Passing on the Flames' Jiri Hudler (43 points, and a dandy distributor) and the Coyotes' Radim Vrbata (37 points), the national team plucked Nedved from the Czech Extraliga, one of those Jules Verne outfits (You know, 20,000 leagues under the NHL).

Even the left winger seems mildly surprised. Greeting a gaggle of North American reporters after practice, Nedved said, “I knew that you guys didn’t think I was [still] playing. Here I am.”

He has been playing well, averaging exactly a point a game in 44 Liberec matches. He also played creditably at the 2012 world championships -- three goals in nine games -- but his inclusion on the Olympic roster still seems optimistic for a team with six players older than 35, two of whom are in their forties.

The Czech's other literal graybeard is Jaromir Jagr, who has rebranded himself as hockey’s wise old man since returning from Europe in 2011. He and Nedved shared the same grand 1990 NHL draft -- Owen Nolan first, Nedved second, Jagr fifth, Keith Tkachuk 19th and Martin Brodeur 20th -- and the same team, the freewheeling Penguins, for two seasons.

Nedved may have been taken by the Canucks with the No. 2 pick, but no one was born to play in Pittsburgh in the mid-1990s more than he. Nedved arrived in 1995-96, after a grim lockout season with the Rangers, for whom he scored 11 goals and played a game that was all rounded corners. (During the playoffs, New York coach Colin Campbell moved Nedved’s locker between those of Mark Messier and Kevin Lowe in the hope that Nedved might acquire some grit by osmosis.) Unshackled, Nedved scored 45 goals for a Penguins team that played pinball hockey. Mario Lemieux, Jagr, Ron Francis and Nedved combined for 528 points.

Nedved set the bar so high for himself that season that he spent the rest of his NHL career doing the limbo under it. He would score 30 or more goals in a season only two more times. Nedved was a really nice player -- no one who plays almost 1,000 NHL games and scores 310 goals isn’t -- but he never seemed to fully meet expectations. He usually delivered just a little less than promised, the curse of many prodigies.

Nedved wound up playing for seven NHL franchises -- suiting up twice for both the Rangers and the Oilers -- in a career that was set adrift. After the 2004-05 lockout, Nedved played 93 NHL games. He scored nine goals.

Yet there are second acts in Czechs’ lives. Nedved is again a star, a big fish in a small pond who improbably has made his way to the Black Sea. Maybe the legs and hands could carry him another few years in his domestic league, but he doubts he will have the motivation after Sochi.
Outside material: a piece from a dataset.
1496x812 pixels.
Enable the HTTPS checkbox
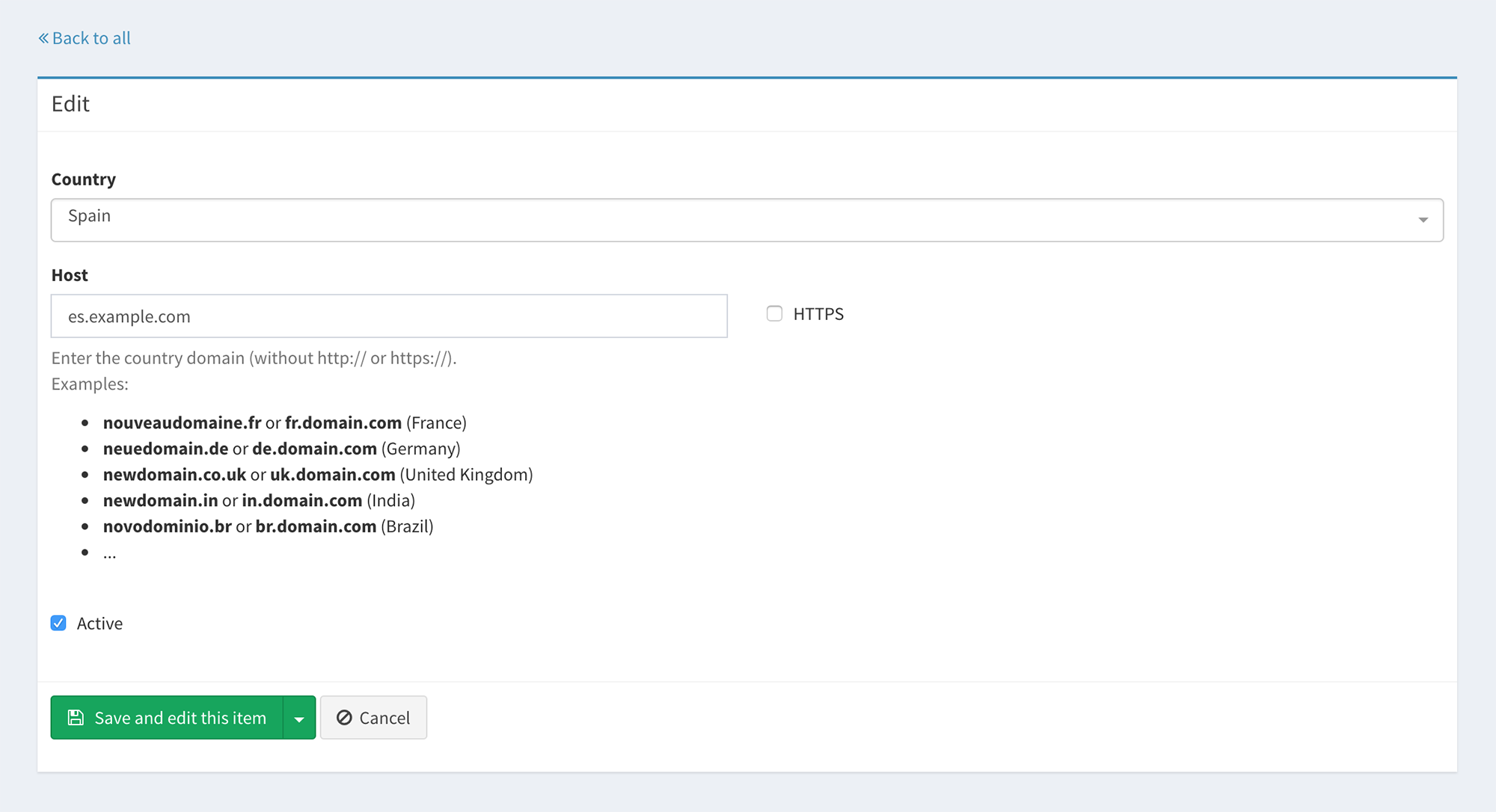pos(774,314)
“I never thought after 20 years I’d go to the Olympics,” Nedved said. “This is kind of a nice way to end my career. It was a great honor to play for Canada. I enjoyed every moment playing for Canada. It was awesome. But now I’m playing for my own country, where I came from. At my age, in the last year of my career, there’s nothing better than that.”

The Czechs and Canadians are in different groups. They can meet only in an elimination game, a prospect that does not seem to particularly faze Nedved -- unlike in 1994 when Canada defeated the Czech Republic 3-2 in the Lillehammer quarterfinals.
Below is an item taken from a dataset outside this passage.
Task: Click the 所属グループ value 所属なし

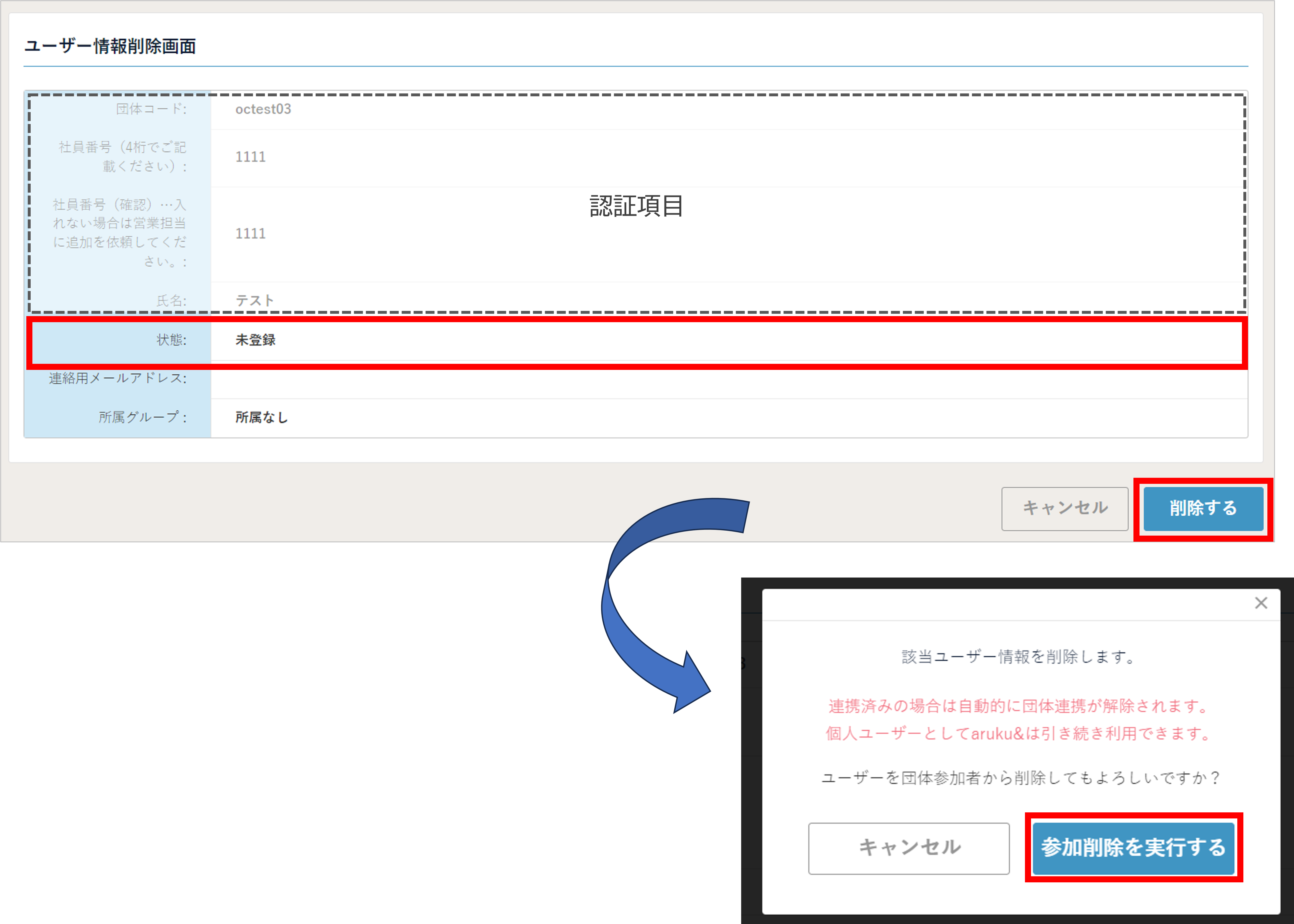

“I remember the celebration in the dressing room,” Nedved said. “It was kind of a mixed feeling for me. Before the tournament I was hoping that [the teams wouldn’t play]. I guess the Hockey God wanted it to happen.”
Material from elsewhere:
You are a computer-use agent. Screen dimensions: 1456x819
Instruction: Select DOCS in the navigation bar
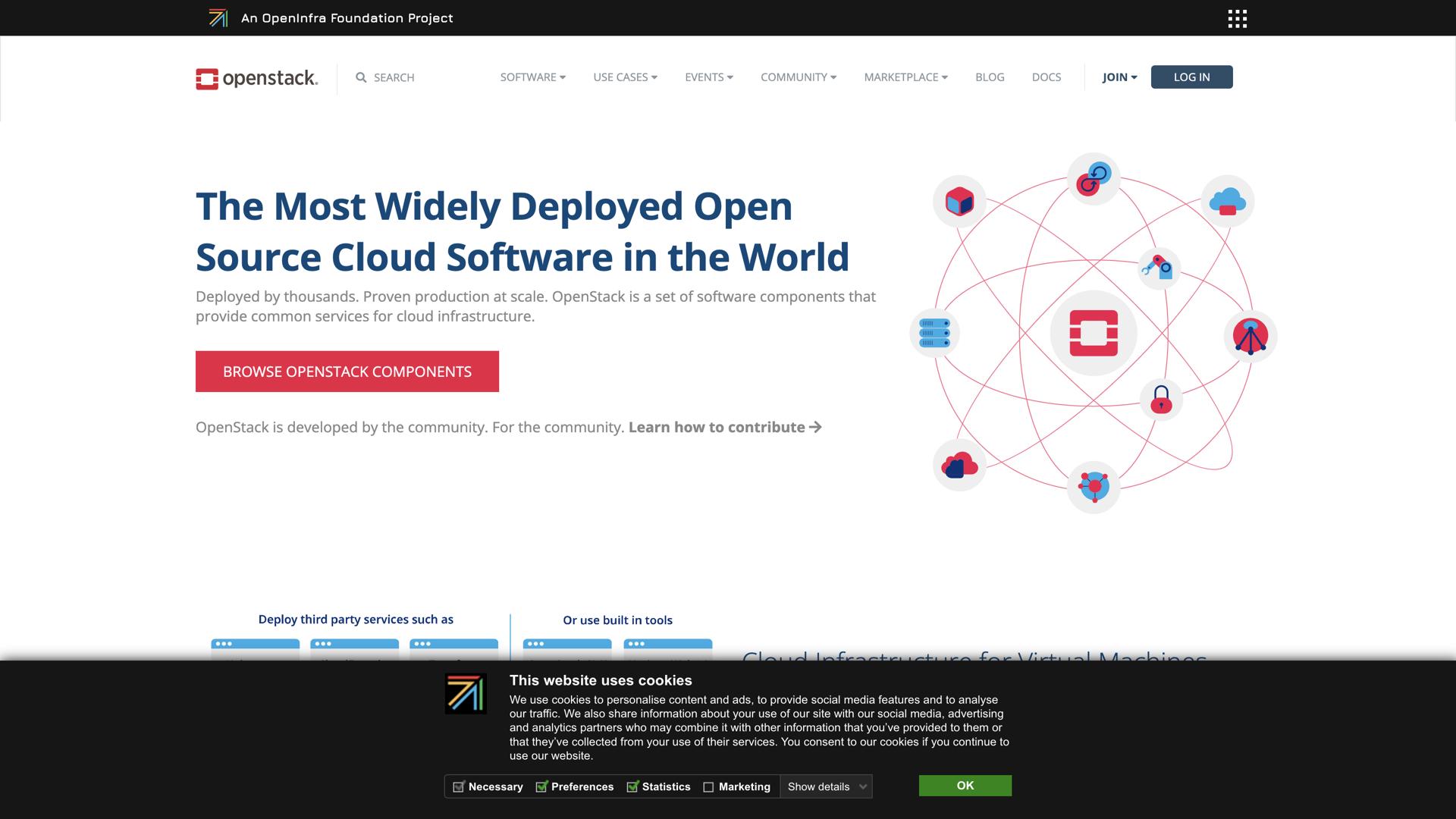(x=1046, y=77)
Like his first Olympic team -- there were a lot more Brad Werenkas than Paul Kariyas on that Canadian roster -- the Czechs are not a gold-medal favorite. Of course, neither were the 1998 Czechs, sensationally backstopped in Nagano by Dominik Hasek.

“We have a good team,” Nedved said. “We didn’t come here to watch, either. This is a short tournament. A couple of games. If you time it right… “

Even if Nedved doesn’t dress for every game -- coach Alois Hadamczik has not outlined his role -- he can be a factor on the wider international ice surface, where skating is essential and where hitting is generally optional. Last month Jagr even said that Nedved “might be the best player on the team.”

That may be a stretch. Then again, so are two countries and two decades between Olympics.